(TO DO)
Quote, without any change, the line that contains "Instruction: Select the 商品登録情報 tab" and all lines that follow it to the end of the data below.

(DATA FOR PROCESSING)

%%

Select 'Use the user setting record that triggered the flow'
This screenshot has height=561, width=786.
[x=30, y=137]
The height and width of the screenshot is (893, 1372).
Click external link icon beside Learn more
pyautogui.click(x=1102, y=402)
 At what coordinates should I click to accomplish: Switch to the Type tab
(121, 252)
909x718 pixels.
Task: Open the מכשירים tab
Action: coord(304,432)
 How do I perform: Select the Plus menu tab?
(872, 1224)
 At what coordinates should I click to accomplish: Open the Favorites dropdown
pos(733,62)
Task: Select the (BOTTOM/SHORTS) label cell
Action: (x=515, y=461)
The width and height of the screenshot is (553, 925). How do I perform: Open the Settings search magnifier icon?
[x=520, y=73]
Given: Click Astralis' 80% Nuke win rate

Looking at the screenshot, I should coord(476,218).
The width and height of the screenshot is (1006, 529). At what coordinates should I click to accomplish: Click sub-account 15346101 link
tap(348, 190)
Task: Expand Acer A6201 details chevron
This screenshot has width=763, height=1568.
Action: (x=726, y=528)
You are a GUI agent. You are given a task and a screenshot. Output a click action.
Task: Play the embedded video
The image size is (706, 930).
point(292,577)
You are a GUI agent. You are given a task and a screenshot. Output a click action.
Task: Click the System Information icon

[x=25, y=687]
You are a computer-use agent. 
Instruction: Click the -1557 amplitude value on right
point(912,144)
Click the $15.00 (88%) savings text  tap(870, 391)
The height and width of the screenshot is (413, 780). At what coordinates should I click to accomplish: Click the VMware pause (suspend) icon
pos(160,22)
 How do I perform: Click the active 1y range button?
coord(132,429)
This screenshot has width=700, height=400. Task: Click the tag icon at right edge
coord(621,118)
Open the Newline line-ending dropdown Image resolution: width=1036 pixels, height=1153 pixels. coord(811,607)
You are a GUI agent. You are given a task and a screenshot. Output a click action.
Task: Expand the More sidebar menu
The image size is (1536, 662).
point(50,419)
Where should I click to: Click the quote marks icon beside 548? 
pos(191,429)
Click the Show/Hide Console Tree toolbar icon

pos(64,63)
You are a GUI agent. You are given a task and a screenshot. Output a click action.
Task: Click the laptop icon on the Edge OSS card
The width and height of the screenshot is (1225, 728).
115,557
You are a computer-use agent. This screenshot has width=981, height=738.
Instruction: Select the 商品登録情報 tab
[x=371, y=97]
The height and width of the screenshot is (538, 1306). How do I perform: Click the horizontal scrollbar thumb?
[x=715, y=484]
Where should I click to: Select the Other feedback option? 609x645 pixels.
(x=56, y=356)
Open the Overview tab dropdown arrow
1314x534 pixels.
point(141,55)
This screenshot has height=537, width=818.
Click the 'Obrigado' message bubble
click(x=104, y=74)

%%

(RESULT)
Instruction: Select the 商品登録情報 tab
[x=371, y=97]
The height and width of the screenshot is (538, 1306). How do I perform: Click the horizontal scrollbar thumb?
[x=715, y=484]
Where should I click to: Select the Other feedback option? 609x645 pixels.
(x=56, y=356)
Open the Overview tab dropdown arrow
1314x534 pixels.
point(141,55)
This screenshot has height=537, width=818.
Click the 'Obrigado' message bubble
click(x=104, y=74)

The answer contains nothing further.